Research paper by Todd D TD Johnson, Karen L KL Christman

Indexed on: 13 Nov '12Published on: 13 Nov '12Published in: Expert opinion on drug delivery


Heart failure following myocardial infarction (MI) impacts millions of people each year in the US. The field of tissue engineering has developed several potential therapies for treating MI including injectable acellular hydrogels. These injectable biomaterials can either be synthetic or naturally derived, and have the potential to be delivered minimally invasively.This review covers the different methods of delivery and presents the initial work on the use of injectable biomaterial scaffolds alone to improve cardiac function post-MI. Several naturally derived materials including alginate, collagen, chitosan, decellularized tissues, fibrin, hyaluronic acid, keratin, and Matrigel, as well as a few synthetic materials have shown promise on their own without the addition of therapeutics such as cells or growth factors. These biomaterials can be potentially delivered via endocardial, epicardial, or intracoronary injections and some can even utilize current catheter technology, indicating a potential for avoiding invasive surgical procedures.
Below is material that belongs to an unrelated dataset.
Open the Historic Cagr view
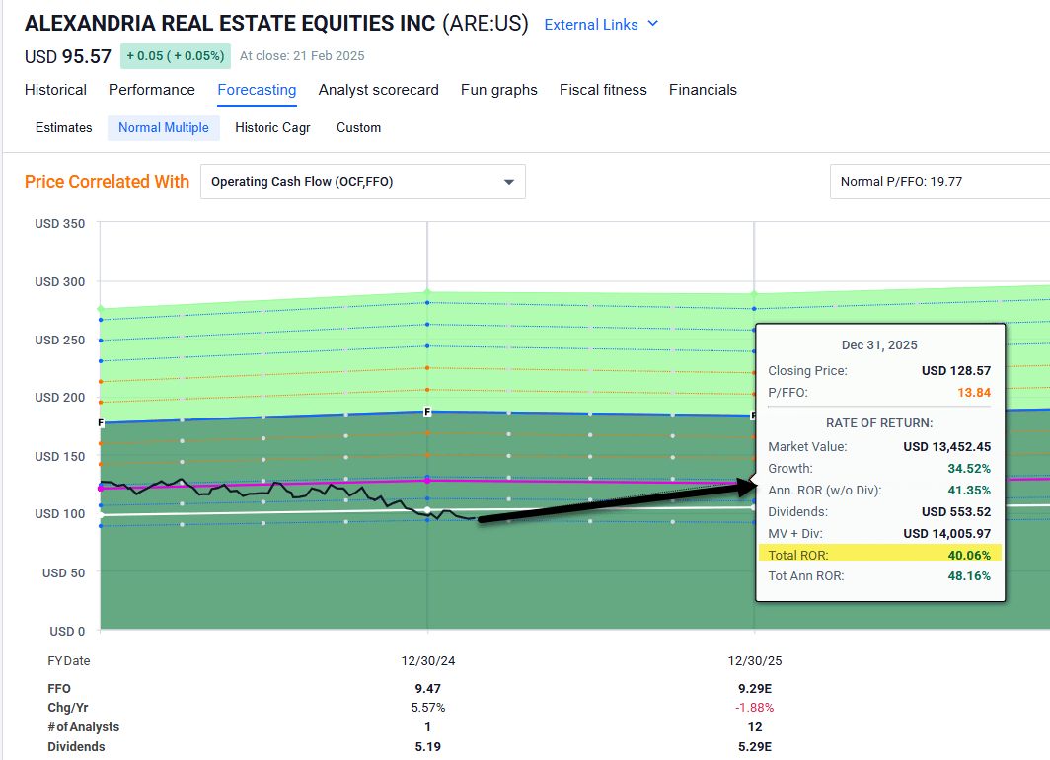The image size is (1050, 760). 272,127
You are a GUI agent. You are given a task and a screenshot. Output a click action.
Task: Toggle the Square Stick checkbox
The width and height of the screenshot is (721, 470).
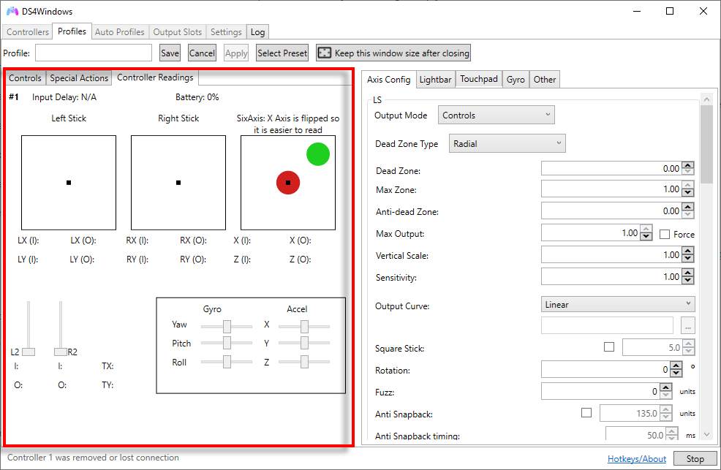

Once injected into the wall of the heart, these hydrogels create a scaffold that provides biochemical and structural cues, and the ability for cellular infiltration and remodeling of the local environment.Injectable biomaterials have several crucial challenges that should be over come to design optimal therapies for MI and heart failure, including optimizing material properties, methods of injection and understanding the mechanisms of action. But, studies in both small and large animals have shown significant improvement in important parameters including wall thickness, vascularization of the ischemic region, left ventricular volumes, and cardiac function. Thus, the application of injectable biomaterials shows promise for developing into new therapies to treat MI, potentially improving millions of lives.